We need to remember that Muslim societies were not the only ones to treat women unjustly. Across the world, these attitudes have held women back for millennia. But as mankind moved from hunting-gathering to farming to industry, physical strength gave way to education and intelligence in determining an individual’s place in society. Especially in the last 50 years or so, it became clear that to unleash a society’s potential, half the population could not be locked up at home. A major reason why Muslim countries continue to lag behind the rest of the world is because their women are not being allowed to make a full contribution to progress.

Many archaic attitudes towards women are in fact based on tradition, not religion. Thus, the practice of wearing a veil varies from one Muslim country to another. Female circumcision or clitoral mutilation has no sanction in Islam. In fact, it is a pre-Islamic tribal practice confined to parts of Africa. It was carried out to ensure that women derived no pleasure from sex, and would, therefore, be more likely to remain chaste. And yet, traditionalist African Muslims insist on inflicting this barbaric operation on young girls on religious grounds.

This confusion between social practices and religious edicts has harmed women greatly.
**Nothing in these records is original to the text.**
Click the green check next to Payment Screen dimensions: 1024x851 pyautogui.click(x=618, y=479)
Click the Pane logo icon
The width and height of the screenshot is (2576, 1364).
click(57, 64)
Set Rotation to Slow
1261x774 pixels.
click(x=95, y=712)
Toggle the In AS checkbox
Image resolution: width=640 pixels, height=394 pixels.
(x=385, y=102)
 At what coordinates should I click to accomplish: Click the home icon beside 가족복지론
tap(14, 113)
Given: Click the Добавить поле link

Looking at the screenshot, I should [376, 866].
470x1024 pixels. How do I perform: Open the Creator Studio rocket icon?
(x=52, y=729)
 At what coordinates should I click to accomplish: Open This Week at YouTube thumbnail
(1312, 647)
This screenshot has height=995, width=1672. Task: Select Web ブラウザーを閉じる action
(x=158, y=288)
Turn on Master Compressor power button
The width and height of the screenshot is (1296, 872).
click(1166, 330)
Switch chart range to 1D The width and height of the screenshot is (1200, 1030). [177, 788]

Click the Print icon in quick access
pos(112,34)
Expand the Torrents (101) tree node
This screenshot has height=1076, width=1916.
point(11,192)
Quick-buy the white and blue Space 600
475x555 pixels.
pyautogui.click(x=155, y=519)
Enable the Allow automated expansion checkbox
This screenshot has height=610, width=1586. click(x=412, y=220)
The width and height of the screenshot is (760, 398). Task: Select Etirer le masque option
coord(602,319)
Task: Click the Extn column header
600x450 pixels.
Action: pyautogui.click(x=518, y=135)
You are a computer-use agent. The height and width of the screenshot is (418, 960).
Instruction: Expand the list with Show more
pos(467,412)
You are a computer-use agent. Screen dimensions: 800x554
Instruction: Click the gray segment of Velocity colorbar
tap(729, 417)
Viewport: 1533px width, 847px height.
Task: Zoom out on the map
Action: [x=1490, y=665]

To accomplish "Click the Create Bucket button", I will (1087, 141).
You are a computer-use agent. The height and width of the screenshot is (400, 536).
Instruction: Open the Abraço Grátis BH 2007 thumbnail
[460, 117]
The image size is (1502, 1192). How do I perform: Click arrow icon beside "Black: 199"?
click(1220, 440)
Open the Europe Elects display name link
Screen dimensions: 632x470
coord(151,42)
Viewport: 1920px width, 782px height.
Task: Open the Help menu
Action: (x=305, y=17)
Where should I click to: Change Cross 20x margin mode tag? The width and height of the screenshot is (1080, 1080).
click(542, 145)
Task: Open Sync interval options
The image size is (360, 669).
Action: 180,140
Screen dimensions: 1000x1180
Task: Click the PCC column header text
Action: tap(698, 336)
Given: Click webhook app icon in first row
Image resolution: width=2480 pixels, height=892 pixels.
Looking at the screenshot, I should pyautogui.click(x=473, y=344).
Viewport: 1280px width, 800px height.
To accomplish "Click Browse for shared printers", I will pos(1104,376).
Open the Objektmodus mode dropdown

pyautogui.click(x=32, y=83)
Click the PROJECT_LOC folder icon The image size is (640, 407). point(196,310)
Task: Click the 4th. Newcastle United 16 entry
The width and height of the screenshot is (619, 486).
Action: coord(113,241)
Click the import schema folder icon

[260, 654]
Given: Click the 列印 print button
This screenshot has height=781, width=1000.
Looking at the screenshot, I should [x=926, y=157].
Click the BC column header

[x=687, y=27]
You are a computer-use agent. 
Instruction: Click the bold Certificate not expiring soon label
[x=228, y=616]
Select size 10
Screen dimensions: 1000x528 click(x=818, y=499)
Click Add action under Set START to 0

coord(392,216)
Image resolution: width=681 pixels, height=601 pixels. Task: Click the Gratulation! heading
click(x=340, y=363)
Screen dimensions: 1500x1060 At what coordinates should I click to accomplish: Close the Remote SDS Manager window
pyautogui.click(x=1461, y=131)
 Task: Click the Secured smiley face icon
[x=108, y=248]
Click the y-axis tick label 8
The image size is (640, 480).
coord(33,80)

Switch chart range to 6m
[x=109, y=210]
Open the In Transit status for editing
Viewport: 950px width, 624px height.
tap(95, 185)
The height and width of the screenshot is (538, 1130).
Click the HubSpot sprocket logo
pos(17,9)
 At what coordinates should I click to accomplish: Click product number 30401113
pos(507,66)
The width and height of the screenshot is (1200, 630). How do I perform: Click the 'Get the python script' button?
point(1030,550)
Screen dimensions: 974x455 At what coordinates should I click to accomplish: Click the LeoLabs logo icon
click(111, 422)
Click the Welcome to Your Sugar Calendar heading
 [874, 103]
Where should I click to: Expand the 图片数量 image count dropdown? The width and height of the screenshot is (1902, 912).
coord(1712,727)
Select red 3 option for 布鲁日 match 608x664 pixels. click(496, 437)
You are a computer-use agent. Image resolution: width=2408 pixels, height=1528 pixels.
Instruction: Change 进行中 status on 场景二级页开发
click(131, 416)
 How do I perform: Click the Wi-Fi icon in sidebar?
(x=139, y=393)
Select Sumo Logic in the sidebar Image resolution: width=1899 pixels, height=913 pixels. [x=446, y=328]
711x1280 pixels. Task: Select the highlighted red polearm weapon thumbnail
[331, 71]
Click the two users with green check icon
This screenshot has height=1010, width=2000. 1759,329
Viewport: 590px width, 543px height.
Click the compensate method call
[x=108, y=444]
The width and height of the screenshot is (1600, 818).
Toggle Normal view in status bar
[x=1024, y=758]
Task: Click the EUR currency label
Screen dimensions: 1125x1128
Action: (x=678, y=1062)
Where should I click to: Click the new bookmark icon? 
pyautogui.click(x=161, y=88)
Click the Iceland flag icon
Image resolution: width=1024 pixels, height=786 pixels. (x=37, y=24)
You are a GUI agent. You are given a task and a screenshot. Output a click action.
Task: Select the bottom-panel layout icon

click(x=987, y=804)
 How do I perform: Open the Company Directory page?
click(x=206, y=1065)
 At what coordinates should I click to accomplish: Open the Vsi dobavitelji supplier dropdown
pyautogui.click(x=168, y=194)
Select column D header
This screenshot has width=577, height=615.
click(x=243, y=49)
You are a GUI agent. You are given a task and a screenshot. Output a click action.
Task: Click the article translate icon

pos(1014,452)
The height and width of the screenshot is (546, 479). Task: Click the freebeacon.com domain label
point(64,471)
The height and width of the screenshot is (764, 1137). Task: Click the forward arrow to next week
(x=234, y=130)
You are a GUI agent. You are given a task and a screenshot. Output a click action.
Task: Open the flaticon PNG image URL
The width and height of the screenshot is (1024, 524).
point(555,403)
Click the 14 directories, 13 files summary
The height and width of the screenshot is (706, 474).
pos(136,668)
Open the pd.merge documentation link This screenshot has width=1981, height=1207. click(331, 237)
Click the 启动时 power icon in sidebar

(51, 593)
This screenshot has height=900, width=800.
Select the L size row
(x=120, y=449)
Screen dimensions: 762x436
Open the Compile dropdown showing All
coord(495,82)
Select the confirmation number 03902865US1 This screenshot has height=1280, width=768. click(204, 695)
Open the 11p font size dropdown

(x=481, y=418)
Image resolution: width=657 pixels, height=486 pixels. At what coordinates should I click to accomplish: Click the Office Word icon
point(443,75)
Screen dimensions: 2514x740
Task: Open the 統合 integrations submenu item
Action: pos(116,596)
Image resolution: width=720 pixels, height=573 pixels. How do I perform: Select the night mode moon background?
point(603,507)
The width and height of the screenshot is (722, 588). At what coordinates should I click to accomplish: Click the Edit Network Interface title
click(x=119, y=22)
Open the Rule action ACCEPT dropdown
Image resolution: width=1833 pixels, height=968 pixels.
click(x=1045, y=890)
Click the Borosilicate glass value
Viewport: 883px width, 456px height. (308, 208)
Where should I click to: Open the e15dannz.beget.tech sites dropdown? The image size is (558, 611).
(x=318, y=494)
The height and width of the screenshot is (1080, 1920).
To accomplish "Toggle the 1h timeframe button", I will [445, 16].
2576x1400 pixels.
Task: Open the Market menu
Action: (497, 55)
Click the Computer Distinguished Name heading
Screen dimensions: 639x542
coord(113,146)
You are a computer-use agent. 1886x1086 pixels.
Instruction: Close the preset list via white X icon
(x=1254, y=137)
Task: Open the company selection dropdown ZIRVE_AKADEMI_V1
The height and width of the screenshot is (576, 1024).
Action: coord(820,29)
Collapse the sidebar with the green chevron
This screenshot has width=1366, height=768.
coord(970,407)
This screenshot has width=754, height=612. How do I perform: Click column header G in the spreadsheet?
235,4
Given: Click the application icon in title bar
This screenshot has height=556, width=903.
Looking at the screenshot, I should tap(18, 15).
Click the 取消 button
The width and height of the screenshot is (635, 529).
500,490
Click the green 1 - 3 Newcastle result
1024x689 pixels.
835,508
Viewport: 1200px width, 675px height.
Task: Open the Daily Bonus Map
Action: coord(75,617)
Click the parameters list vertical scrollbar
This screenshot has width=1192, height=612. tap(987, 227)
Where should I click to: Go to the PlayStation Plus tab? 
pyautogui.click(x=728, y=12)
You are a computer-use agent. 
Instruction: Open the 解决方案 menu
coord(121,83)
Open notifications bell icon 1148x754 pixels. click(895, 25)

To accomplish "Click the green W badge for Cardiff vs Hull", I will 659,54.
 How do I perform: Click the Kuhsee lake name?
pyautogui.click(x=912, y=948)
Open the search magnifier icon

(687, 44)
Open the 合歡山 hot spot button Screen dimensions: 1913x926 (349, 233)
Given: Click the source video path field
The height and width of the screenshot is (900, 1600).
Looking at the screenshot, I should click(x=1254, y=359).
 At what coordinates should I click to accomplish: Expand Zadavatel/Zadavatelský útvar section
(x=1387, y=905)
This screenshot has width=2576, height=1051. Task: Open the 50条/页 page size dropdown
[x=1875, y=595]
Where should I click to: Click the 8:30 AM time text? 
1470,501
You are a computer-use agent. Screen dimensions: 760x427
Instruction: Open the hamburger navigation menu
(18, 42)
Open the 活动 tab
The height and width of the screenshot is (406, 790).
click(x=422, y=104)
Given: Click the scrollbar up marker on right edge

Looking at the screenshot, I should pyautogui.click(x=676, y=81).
In order to retain their control over women, Muslim clerics have consistently favoured the most harsh and retrogressive interpretation of the scriptures. And since this suits most Muslim men, they do not join their women in their struggle to bring these laws into conformity with the requirements of natural justice. Those women daring to question the status quo are branded “westernised” and “secular”, as though these labels lessens the force of their argument. And all the while, men continue maintaining with a straight face that somehow, these repressive laws and practices protect women.

Foreign pressure to bring about change is countered by the assertion that these anti-women laws and practices are sanctioned by religion. In fact, few of them are. And in any case, Islam allows for “ijtihad”, or consensus to change earlier rulings. While the Taliban were probably the harshest in suppressing women, Saudi Arabia does not lag far behind. A couple of years ago, several Saudi school girls were burned to death when their hostel caught fire at night, and they were not allowed to escape by the morality police as they were not properly dressed. Women are not permitted to drive or work alongside men.

Quite apart from the larger question of justice, the plain fact is that if the Muslim world wishes to catch up with a world that is leaving it far behind, it will have to emancipate our women.